Non valeva pertanto la pena di sforzarsi per tirare fuori l’animale dal pozzo. Al contrario, chiamò i suoi vicini perché lo aiutassero a seppellire vivo l’asino.

Ognuno di loro prese un badile e cominciò a buttare palate di terra dentro al pozzo. L’asino non tardò a rendersi conto di quello che stavano facendo e pianse disperatamente. Poi, con sorpresa di tutti, dopo un certo numero di palate di terra, l’asino rimase zitto.

Il contadino allora si decise a guardare verso il fondo del pozzo e rimase sorpreso da quello che vide. A ogni palata di terra che gli cadeva addosso, l’asino se ne liberava, scrollandosela dalla groppa, facendola cadere e salendoci sopra. In questo modo, in poco tempo tempo, l’asino riuscì ad arrivare fino all’imboccatura del pozzo, oltrepassare il bordo e uscire trottando”.

Meditare non è cercare vie d’uscita, ma piuttosto vie d’entrata. È questo che fa l’asino. Entra nella sua situazione, sente la disperazione, grida, poi accoglie quello che sta succedendo, non resta sommerso, non è vittima della situazione, si scrolla di dosso la terra e quella stessa terra diventa la sua risorsa.

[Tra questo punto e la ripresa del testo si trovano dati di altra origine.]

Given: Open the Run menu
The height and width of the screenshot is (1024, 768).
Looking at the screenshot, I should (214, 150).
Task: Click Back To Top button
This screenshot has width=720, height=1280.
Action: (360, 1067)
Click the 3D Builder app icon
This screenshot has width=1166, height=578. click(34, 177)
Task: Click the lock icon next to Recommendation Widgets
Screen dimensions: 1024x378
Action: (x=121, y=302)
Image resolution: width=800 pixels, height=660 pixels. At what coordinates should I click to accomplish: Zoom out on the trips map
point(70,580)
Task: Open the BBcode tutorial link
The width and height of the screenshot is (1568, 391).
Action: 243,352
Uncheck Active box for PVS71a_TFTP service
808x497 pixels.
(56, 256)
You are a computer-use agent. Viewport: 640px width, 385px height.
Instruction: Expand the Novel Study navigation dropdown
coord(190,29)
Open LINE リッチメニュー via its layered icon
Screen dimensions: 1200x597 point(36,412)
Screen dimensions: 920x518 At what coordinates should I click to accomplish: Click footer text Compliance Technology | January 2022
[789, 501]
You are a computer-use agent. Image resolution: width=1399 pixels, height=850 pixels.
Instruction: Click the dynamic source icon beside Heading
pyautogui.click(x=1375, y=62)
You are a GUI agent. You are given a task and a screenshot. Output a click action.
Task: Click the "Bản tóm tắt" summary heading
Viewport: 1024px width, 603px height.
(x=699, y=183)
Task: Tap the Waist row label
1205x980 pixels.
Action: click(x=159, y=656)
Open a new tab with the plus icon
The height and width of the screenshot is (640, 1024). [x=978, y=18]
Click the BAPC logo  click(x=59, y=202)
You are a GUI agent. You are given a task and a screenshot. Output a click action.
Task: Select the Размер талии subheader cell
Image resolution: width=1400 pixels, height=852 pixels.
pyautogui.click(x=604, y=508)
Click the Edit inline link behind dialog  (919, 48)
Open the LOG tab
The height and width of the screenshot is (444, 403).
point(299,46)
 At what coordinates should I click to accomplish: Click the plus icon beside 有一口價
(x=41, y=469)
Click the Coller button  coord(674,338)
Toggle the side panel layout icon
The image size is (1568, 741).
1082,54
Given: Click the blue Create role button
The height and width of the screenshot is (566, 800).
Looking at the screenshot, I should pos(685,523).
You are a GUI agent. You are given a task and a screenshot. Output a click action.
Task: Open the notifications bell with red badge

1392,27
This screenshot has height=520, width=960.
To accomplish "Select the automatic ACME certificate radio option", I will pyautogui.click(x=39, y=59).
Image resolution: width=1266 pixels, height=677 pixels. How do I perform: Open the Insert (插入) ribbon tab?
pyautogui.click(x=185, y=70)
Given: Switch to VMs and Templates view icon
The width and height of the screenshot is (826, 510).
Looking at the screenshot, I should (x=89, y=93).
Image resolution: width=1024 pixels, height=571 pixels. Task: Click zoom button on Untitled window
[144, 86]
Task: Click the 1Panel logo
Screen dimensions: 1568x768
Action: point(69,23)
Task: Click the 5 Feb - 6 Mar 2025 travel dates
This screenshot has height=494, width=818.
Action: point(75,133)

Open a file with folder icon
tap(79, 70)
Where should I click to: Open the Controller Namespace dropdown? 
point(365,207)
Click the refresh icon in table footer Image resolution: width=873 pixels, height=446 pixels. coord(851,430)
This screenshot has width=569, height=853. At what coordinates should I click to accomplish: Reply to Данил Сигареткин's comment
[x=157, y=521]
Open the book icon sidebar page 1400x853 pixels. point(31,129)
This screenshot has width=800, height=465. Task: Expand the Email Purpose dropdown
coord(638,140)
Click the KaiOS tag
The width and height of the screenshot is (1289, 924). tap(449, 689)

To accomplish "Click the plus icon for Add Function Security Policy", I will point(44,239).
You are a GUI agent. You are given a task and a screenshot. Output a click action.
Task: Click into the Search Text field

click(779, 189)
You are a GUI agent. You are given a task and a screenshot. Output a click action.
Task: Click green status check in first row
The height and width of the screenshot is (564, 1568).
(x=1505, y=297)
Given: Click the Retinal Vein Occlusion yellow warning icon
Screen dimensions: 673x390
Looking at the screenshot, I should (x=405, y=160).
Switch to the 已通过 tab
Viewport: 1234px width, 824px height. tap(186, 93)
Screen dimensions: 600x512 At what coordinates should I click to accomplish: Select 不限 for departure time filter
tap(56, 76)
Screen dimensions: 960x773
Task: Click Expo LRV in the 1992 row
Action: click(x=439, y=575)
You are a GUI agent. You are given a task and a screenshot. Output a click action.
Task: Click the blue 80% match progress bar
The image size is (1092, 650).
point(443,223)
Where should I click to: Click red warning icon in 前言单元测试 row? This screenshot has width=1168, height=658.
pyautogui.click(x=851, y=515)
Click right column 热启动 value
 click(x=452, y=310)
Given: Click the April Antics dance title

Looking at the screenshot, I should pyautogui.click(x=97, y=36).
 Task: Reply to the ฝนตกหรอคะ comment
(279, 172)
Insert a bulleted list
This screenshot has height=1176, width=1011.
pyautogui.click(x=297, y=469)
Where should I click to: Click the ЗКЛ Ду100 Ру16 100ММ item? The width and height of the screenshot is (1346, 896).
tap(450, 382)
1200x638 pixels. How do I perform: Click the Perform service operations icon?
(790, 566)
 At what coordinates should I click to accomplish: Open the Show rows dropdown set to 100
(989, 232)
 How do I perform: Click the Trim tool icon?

Il mondo è pieno di persone che danno ricette per disfarsi di qualsiasi cosa ci opprima, per non sentire o entrare in un’illusione anestetizzante. La pratica della consapevolezza, invece, insegna a stare, a entrare in intimità con quello che ci accade, e il paradosso è che questa intimità è impersonale. Non restiamo invischiati nell’autonarrazione, l’intimità della meditazione è contatto con il tessuto dell’esperienza, con la percezione diretta e non mediata dai concetti di quanto accade, del suo impatto su di noi. E questa giusta vicinanza ci permette di arrivare non più a una reazione ma a una risposta. Non ci confina in una sorridente passività, ma anzi, l’accoglienza di quel che ci accade porta con sé l’energia di una giusta azione che ci stacca da noi quando il tempo è maturo, e va nel mondo.